Now, OK, all right, call me grammatically biased but the minute someone (no matter what city or state I’m in) says “them heelers” or “them there heelers” or even ‘them cattledogs,” (yes Virginia, some people DO get it right), my intellectual-snobbery-hackles start rising up.  Even when someone say “those cattledogs” with the emphasis on “those,” I inwardly cringe.  I’m sure pit type folks do too.

 

“Oh, God, here we go. And it’s not going to good.”

 

Here’s where the pit type folks and the cattledog folks diverge. With a pit type on the other end of your leash, you COULD ostensibly B.S. your way through that query especially if your dog is black, brindle or fawn colored.  I’ve heard lab-boxer mix, hound-boxer mix, poodle-terrier mix (yes, we had one of those of the Humane Society) etc. etc.  John Q. Stupid couldn’t pick out a pure-bred American Pit Bull Terrier out of a line-up!  Many experts can’t either!

 

But if they’ve identified your ACD as a heeler or cattledog, yeah, you’re pretty much sunk.  Here it comes, I think.  The Bad Cattledog Story.
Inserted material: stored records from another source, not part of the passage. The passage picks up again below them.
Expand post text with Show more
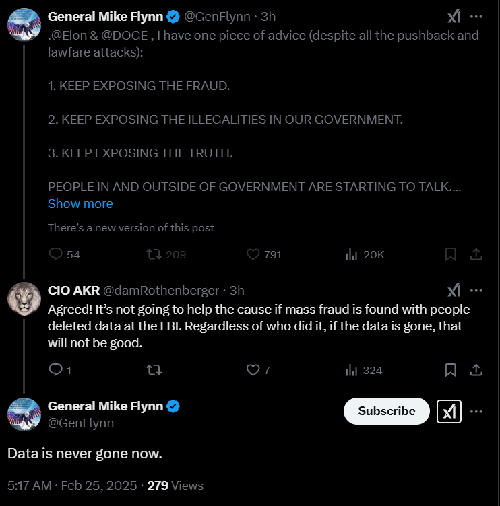Image resolution: width=500 pixels, height=506 pixels. tap(80, 203)
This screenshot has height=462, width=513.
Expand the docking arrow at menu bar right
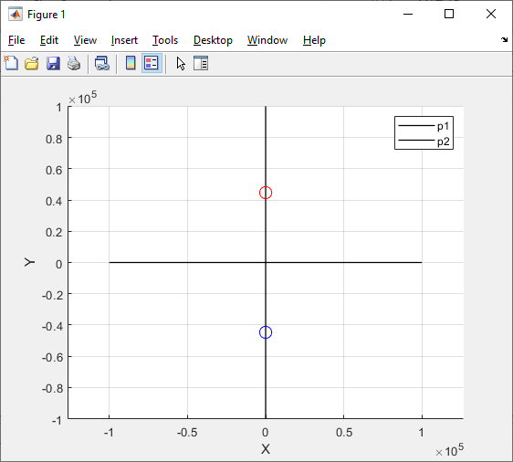pyautogui.click(x=504, y=40)
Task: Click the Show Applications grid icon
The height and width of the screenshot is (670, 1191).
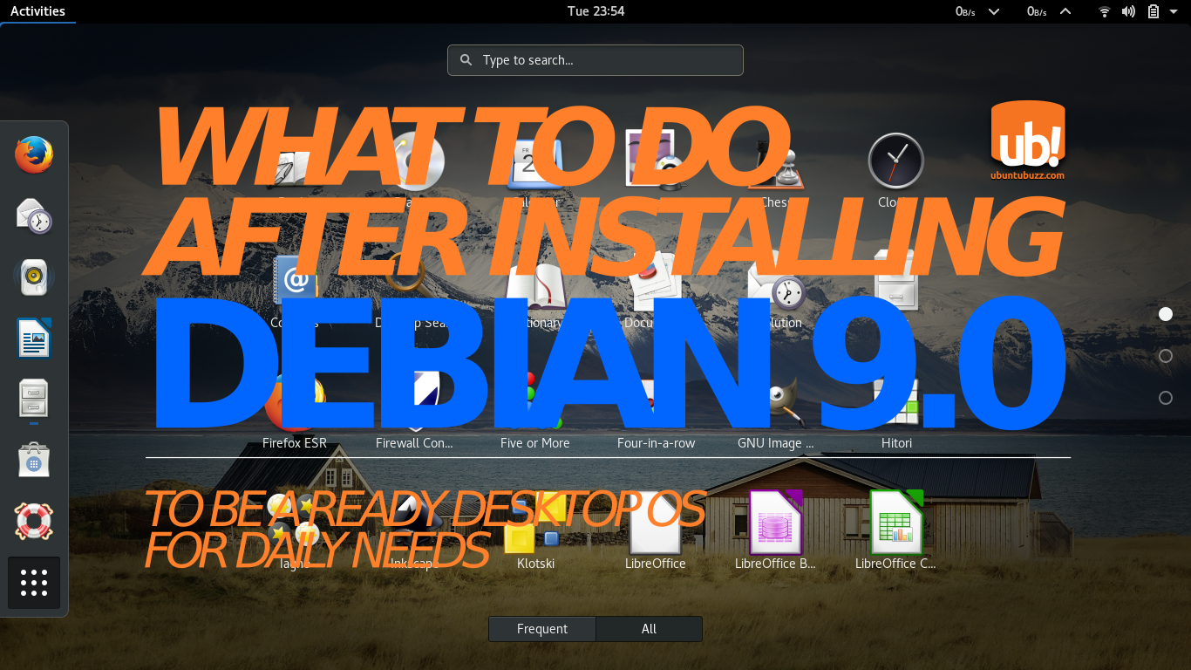Action: [33, 583]
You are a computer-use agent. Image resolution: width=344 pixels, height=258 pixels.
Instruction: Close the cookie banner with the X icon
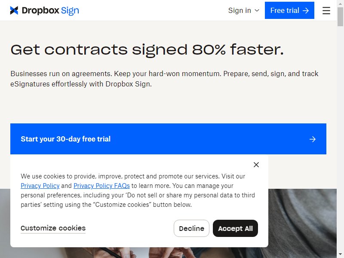[256, 165]

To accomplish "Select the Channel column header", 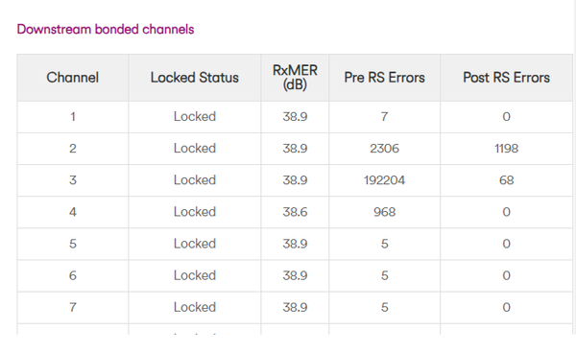I will pos(73,78).
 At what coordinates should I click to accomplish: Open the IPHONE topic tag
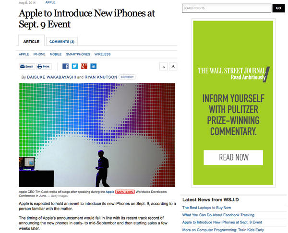pyautogui.click(x=39, y=54)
And it almost always begins with “My cousin” or “My friend had one of them.”

 

It’s usually a cousin. If it’s a cousin, you know (9 out of 10 times) it’s going to be bad.

 

Let’s say, on a good week, you and your friendly, social dog meet 20 pretty neutral-to-nice people, all men.  In a good week, the pit type folks  might get 40% – 60%  neutral to positive reactions.  The rest, admittedly, are going to suck.

 

In that same week, the cattledog owner, meets 20 people (men) who guess (correctly) what he is. 17-19 of those people will say the following:

 

“Cool looking dog. You know….my cousin (insert other friend or relation) had one of them (there) dogs.  Meanest damn dog you ever saw. Bit everybody.  Loyal as hell but damn, was he ever mean!”  

 

Your heart does a little downward spiral because you know that yet another jerk owns an out-of-control, untrained (or badly trained) cattledog and is doing a huge disservice to the breed. Your brain goes slightly postal and you think with in inward sigh:

 

Educate. Again. It’s a training exercise for my dog, meeting new people. Again.  I bet Lab/Pug/Fluffy Dog people don’t go through this sh*t.

 

So, Pit type dog owners and lovers, you are not the only ones.  If you’re out in public, cattledog people get this all the time.  All. The. Tine.

 

So do Rottweiler people.  And Doberman people. And German Shepherd people.

 

Perhaps it might comfort you folks with pit type dogs to know you’re not alone.